**Provided data**
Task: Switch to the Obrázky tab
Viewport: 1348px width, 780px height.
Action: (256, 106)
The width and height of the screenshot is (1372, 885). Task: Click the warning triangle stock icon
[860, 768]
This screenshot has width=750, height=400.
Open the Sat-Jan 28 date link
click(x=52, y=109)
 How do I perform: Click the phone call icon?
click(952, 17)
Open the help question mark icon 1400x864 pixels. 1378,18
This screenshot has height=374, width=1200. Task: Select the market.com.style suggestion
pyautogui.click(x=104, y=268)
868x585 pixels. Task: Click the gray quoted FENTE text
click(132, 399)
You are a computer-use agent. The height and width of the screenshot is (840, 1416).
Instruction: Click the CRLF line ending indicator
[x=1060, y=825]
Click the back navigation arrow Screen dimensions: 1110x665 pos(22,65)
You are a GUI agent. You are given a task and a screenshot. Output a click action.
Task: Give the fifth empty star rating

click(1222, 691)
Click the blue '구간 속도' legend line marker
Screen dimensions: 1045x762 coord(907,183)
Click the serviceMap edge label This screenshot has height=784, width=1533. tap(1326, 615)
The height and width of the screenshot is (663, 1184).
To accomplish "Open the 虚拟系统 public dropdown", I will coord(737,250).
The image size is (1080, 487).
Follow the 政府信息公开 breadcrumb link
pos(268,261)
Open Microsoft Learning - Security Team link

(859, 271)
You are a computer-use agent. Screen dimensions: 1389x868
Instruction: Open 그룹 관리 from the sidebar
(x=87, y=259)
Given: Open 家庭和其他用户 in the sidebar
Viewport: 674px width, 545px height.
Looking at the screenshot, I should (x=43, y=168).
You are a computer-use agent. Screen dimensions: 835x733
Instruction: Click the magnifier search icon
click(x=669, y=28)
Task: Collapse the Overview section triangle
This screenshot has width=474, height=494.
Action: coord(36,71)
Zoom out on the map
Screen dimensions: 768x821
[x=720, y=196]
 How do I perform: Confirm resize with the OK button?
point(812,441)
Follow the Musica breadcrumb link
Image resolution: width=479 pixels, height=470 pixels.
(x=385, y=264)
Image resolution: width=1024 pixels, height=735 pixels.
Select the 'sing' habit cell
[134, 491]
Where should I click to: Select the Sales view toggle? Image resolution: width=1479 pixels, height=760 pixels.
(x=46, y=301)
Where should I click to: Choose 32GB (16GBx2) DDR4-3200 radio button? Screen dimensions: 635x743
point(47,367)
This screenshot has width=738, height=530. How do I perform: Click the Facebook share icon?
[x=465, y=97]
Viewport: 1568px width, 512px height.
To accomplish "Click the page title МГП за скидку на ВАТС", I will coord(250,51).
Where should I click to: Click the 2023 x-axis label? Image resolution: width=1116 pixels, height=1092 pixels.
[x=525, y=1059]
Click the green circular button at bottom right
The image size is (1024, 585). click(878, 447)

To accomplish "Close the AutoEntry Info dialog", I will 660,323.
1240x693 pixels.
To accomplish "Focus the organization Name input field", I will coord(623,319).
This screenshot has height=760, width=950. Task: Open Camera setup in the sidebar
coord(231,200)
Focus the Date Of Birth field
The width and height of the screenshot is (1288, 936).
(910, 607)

**Task to complete**
Read through the data above. Report each line that has the word "agent".

**Answer box**
You are a computer-use agent. The height and width of the screenshot is (840, 1416).
You are a GUI agent. You are given a task and a screenshot. Output a click action.
You are a computer-use agent. Screen dimensions: 1389x868
You are a computer-use agent. Screen dimensions: 835x733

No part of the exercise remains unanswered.